MC Skibadee Tribute – This style was identical to none

With the news that MC Skibadee had passed away last week, shockwaves of disbelief ricocheted across the music industry and club culture. Music writer and original jungalist Chris Kelly pays tribute…

This was an especially bitter pill for the Drum and Bass (D&B) community to swallow. The voice and personality that had steered its culture and sound for three decades, taking it to dizzying new heights, had fallen silent. Suddenly a genre that’s notorious for bringing the noise was stopped in its tracks, paused in quiet contemplation.

Joining thousands of others, I spent the day digesting the sorrowful news. I found myself taking a trip down a very long dark tunnel filled with bright light memories of my raving youth; the first time I heard Skibadee’s show on Kool FM and the first time I saw him perform at One Nation, murdering his set.

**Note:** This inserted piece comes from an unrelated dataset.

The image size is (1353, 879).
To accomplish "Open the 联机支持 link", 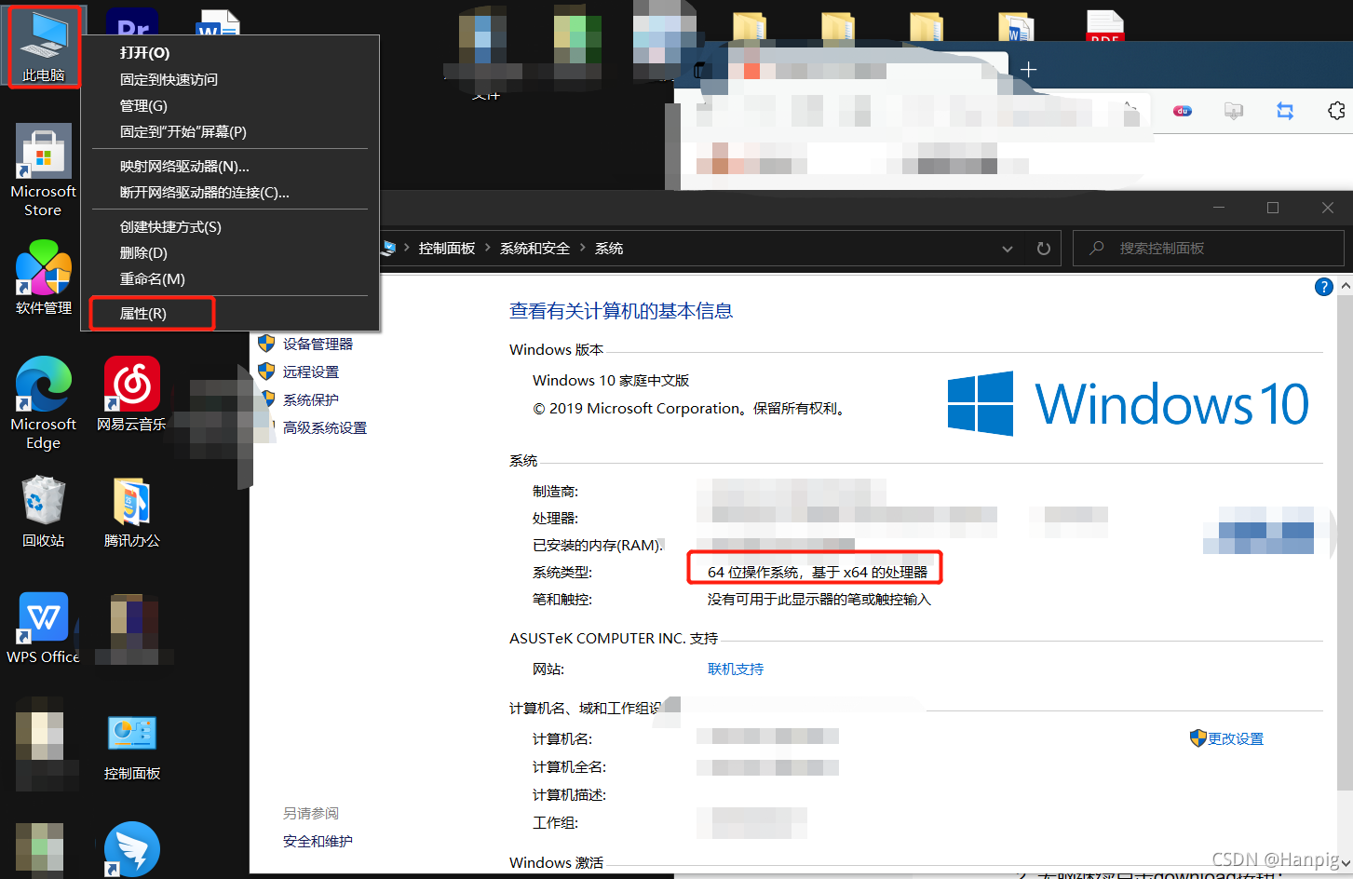I will pos(736,669).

How dapper he looked on stage donning a matching two-piece stars and stripes outfit with a corresponding bandana.  It was impossible not to be mesmerised by his stage presence. Not only was his sound identical to none, but his style was too.

I thought back to my first encounter with him at Bagley’s Film Studio in the late 1990s. I fondly remember how approachable and softly-spoken he was – and how open and willing he was when I asked to talk to him, in what would become one of my first music interviews. The wise words of advice he gifted as I restlessly grappled with my dictaphone recorder and a frenetic tongue. He advised, “Always let the interviewee finish talking before you hit them with another question” and “really hear what they’re saying to you cause you might not need to drop that next question…” – it was solid advice for a young rookie.

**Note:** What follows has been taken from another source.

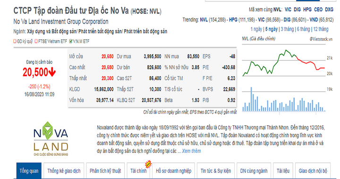
Task: Toggle the V.N.M ETF checkbox
Action: tap(71, 41)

Born Alphonso Castro K. Bondzie in south London, he started his career on City Sound Radio in 1993. By the time 1995 hit, he was featured at jungle events such as Thunder & Joy and DJ Ashatack’s Jungle Spirit every Thursday at the 79 club in Central London. This became his first residency where he was rubbing shoulders with all the defining DJs and MCs of the era – Wildchild, Nicky Black Market, and MC Stevie Hyper D. As the end of the year approached, he secured a much-coveted slot on Kool FM. Whilst this was a fantastic feat for the young MC, he was hungry for more, taking any opportunity to be on the airways, being the fill-in for other MCs, on-call at a moment’s notice. This manoeuvre increased dominance on the station, gaining kudos with listeners resulting in better primetime slots. You couldn’t lock on to Kool FM back then and not hear Skiba spitting his bars at you.

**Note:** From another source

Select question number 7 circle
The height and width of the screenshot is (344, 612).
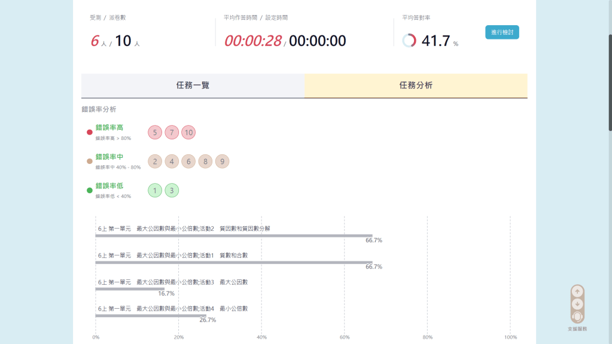click(172, 132)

Meanwhile, mic culture was expanding in a way it hadn’t previously and vocalists became as crucial as the DJs. Leading the pack of emcees was the iconic Stevie Hyper D and MC – MC, who frequently collaborated on stage together. Stevie Hyper D is credited for being the original innovator who introduced the methodology of the double-time improvised chat underpinned with his sweet vocal ability.

As MCs started crafting their art form, combining the British accent with a sonic sound that matched the inner-city energy that jungle was renowned for, musically, it was a match made in heaven.

Ravers lapped up this new style and would become frantic with excitement when Stevie would step into the arena with his mic. The only other MC who garnered this same response was MC Skibadee. Skiba would go on to perform this style with its innovator Stevie Hyper D in back-to-back sets, the duo were a force to be reckoned with, as heard here at One Nation – Clash Of The Titans in 1997. 

Skibs energy combined with an unbelievably quick yet precise double-time delivery was what set him apart from his peer pack and elevated him to become the must-see MC. When Stevie Hyper D sadly died of a heart condition in 1997, Skibadee was his natural successor. In 2010, he was awarded the Stevie Hyper D Lifetime Achievement Award at the Drum and Bass awards. A couple of years later, in 2012, Skibba represented Dance Concept ‘Stevie Hyper D tribute night’, when he was introduced to Stevie’s family as ‘the only MC who could hold his own with Stevie.’ Skibs’s humble response was, “Nah, that’s not true, not a chance”.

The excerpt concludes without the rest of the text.